About 200 people gathered at the vigil on Sunday evening which was held just a block from the Dollar General store in Jacksonville where the 21-year-old gunman Ryan Palmeter opened fire on August 26 using guns he bought legally despite a past involuntary commitment for a mental health exam, reports CBS News.
The victims were identified as 52-year-old Angela Michelle Carr, 19-year-old Anolt Joseph Laguerre Jr., and 29-year-old Jerrald De’Shawn Gallion.
Palmeter, who left behind white supremacist manifestos that read like "the diary of a madman", shot himself dead after the incident.
As the mourner booed the Governor, who has loosened gun laws in Florida, was forced to step back from the microphone before Ju'Coby Pittman, a Jacksonville city councilwoman who represents the neighborhood where the shooting happened, stepped in to ask the crowd to listen.
"It ain't about parties today... A bullet don't know a party," she said.
Continuing his address, DeSantis said the state would be announcing financial support for security at Edward Waters University, the historically black college near where the shooting occurred, and to help the affected families.
He called the gunman a "major league scumbag".

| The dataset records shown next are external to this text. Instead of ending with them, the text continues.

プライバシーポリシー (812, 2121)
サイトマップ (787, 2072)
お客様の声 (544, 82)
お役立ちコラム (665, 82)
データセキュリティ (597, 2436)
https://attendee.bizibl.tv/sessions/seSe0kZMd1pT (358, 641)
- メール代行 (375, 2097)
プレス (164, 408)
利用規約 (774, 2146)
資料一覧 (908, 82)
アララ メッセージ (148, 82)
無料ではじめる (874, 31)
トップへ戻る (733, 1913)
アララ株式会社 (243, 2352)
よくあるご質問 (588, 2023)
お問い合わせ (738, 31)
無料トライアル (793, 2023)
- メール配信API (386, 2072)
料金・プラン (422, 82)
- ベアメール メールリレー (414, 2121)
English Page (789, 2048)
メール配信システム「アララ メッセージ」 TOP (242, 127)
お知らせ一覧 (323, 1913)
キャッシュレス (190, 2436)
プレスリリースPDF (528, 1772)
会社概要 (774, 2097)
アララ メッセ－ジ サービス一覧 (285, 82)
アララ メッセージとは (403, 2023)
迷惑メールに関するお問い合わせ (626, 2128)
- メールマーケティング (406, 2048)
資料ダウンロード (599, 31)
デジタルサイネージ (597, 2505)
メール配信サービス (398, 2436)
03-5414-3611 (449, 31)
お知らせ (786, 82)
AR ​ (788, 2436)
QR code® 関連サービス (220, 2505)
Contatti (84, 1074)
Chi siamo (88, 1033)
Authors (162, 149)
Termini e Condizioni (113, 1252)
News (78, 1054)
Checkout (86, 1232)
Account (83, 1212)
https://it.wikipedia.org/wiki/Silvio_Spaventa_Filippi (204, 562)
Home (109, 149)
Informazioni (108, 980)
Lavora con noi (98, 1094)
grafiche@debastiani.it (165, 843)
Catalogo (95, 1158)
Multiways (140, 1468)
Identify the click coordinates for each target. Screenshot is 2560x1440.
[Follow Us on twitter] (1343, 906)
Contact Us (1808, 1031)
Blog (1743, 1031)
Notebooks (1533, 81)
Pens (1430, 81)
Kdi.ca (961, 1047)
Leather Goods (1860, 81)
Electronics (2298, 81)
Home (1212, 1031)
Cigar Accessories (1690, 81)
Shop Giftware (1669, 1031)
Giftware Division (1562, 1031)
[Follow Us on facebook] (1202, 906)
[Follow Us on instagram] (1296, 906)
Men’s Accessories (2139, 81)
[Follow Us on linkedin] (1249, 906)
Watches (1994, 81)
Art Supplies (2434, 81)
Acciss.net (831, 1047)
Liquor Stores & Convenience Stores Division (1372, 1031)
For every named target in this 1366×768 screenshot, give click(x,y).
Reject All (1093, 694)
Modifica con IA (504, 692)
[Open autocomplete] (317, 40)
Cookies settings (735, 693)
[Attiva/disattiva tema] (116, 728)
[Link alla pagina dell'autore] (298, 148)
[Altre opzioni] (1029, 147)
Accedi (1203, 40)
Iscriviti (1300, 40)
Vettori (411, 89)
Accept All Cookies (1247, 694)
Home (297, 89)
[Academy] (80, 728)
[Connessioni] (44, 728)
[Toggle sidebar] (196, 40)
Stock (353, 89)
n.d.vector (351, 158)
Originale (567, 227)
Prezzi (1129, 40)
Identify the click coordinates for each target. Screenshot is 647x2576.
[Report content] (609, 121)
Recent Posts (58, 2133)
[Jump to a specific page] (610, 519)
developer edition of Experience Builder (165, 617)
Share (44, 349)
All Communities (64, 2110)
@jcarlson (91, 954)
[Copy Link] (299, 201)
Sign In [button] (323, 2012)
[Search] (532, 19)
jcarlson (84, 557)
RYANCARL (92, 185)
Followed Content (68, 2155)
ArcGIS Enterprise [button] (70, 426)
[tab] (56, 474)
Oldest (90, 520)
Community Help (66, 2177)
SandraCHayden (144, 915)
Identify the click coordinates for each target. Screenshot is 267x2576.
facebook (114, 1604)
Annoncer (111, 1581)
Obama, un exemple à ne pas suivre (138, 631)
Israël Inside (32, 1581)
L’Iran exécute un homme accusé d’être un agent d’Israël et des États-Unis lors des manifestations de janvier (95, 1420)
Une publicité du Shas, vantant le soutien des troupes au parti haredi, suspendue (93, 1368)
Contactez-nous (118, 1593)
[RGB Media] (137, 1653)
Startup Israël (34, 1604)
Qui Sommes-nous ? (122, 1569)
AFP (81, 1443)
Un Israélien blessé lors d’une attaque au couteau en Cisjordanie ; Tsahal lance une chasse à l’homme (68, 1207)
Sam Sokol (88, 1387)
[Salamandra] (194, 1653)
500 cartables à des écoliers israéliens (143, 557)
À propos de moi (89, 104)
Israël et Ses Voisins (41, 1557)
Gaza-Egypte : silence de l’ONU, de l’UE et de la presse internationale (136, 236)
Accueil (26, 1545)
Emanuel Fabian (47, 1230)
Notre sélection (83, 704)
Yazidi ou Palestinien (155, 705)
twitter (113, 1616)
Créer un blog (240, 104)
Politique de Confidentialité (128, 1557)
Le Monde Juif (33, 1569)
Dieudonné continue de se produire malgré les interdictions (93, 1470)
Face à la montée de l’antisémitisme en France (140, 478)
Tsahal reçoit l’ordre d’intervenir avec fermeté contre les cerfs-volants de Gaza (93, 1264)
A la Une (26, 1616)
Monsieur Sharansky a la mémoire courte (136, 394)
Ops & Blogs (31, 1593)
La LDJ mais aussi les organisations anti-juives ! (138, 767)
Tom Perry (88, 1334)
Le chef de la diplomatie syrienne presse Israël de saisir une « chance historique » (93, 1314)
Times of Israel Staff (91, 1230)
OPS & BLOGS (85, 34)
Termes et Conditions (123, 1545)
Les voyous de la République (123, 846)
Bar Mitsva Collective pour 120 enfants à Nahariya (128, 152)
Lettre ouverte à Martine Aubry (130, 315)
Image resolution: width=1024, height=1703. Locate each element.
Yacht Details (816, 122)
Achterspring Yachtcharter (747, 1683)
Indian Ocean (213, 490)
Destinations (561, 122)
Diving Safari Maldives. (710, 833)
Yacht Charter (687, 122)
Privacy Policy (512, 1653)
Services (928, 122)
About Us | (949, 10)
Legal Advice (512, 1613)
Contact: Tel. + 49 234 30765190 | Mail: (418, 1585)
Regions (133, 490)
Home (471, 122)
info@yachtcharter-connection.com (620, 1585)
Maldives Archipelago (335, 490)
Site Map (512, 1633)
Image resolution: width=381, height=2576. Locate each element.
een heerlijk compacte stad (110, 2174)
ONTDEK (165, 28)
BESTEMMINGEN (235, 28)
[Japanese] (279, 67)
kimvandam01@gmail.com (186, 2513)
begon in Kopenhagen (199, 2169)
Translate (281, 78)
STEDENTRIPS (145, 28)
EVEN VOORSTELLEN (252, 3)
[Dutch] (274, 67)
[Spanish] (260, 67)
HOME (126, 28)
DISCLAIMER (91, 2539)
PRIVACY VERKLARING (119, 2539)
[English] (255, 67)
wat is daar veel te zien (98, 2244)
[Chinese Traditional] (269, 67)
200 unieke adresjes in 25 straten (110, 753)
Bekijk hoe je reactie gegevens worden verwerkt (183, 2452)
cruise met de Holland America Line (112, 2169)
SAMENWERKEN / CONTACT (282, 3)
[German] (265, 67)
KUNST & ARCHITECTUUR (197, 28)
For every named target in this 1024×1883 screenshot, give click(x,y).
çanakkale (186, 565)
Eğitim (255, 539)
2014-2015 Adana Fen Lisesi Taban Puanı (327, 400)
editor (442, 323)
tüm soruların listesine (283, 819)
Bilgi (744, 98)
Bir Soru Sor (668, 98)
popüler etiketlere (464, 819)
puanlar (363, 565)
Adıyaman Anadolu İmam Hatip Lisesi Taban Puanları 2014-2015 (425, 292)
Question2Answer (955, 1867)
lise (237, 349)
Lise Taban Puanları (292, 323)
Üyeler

"What he did is totally unacceptable in the state of Florida," CBS News quoted DeSantis as saying.
"We are not going to let people be targeted based on their race."
Bishop John Guns, referring to Gallion, told the crowd: "In two weeks I have to preach a funeral of a man who should still be alive.
"I wept in church today like a baby because my heart is tired. We are exhausted."
Gallion was the 33rd murder victim in the 27 years that Bishop Guns has been at the St. Paul Missionary Baptist Church.
The shooting fell on the 60th anniversary of the March on Washington for civil rights, where Dr Martin Luther King Jr gave his famous "I have a dream" speech, the BBC reported.
President Joe Biden, during remarks on the anniversary on Monday, called the shooting an "act of domestic violence extremism".
"Domestic terrorism rooted in white supremacy is the greatest terrorist threat we face in the homeland," he said.
The President also renewed calls for a ban on assault weapons and high-capacity magazines.